Çok teknik yerleri hızlıca okuyarak bir solukta bitirdim. Yazıldığı dönemi gözönünde bulundurduğunuzda, yaptığınız eleştiriler daha hafifliyor. Yoksa eleştirilecek yerleri var.
Aldığım notlar var.
"Erkek kişi, kadından, irilik, vücut kuvveti, kıllılık vb. (bakın bunlara diyecek bir şey yok) bakımlardan olduğu gibi, zekaca da, tıpkı memelilerin coğunun iki eşeyinde olduğu gibi farklıdır." Biraz (aslında oldukça) maço bir değerlendirme ama yıl 1871.
"korkakların birçoğu, düşmanları ile yüz yüze gelinceye dek kendilerini gözüpek sanırlar." bildiğiniz aforizma, öylesine doğru.
"bir içgüdünün gerçek ayırıcı özelliği, ona sağduyudan bağımsız olarak uyulmasıdır." içgüdü hakkında şimdiye dek gördüğüm en rasyonel tanım.
"Yabanıl insanların vücutça ve kafaca zayıf olanları eleniverir; ve sağ kalanlar, çoğunlukla gerçekten sağlıklı kimselerdir." Günümüzde böyle değil ve böyle giderse encamımız tıpkı "Idiocracy" gibi olacak (görmeyen varsa görsün, film kötü ama düşünce sağlam).
"uygarlaşmış ırkların, daha aşağı ırkların yerini alacak biçimde yayılmış ve her yerde yayılmakta olması özellikle güçlerinin sonucudur." Kimbilir emperyalizm yaratıcıları bunu dikkatlice okumuşlardır.
"Bununla birlikte, aynı toplumdaki daha zeki üyeler, sonunda, az zekilerden daha başarılı olur ve daha çok döl bırakırlar." Aslında günümüzde tam tersi oluyor. "En az üç" çekenlerin IQ ortalamalarının genelin altında olduğunu sanıyorum.
"Yüzyıllarla ölçülünce pek de uzak olmayan bir gelecek dönemde, uygar insan ırkları, bütün dünyada yabanıl insan ırklarını yok edip onların yerini kapacaktır." Çok acımasız ve çok gerçekçi bir tespit.
"Son olarak, evrim ilkesi genellikle kabul edilince -ki çok geçmeden kesinlikle kabul edilecektir- tekkökenciler ile çokkökenciler arasındaki kavganın sessizce ve sezilmeden sona ereceğini söyleyebiliriz." İşte burada yanılmış Bay Darwin.

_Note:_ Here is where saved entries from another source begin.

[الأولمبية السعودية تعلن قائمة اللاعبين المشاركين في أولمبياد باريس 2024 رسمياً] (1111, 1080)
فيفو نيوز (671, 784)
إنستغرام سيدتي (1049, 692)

Belli bir bilimsel düzeyin üstünde elbette ki bu ikilem yok ancak insanların çoğunluğu (bkz.yukarıdaki Idiocracy bağlantısı) hala evrime inanmıyor.
Ayrıca "Güdüklükler" (rudiments), "Doğal Seçme", "Tanrı İnancı-Din" (burası çok ilginç (ilk fırsatta bir kez daha okunacak)), "Doğal Seçmenin Uygar Ulusları Etkilemesi" bölümleri fakiri pek etkiledi. İlk okuma sonrası kitaplığın görünen bir yerine kondu ve ikinci okumayı bekliyor.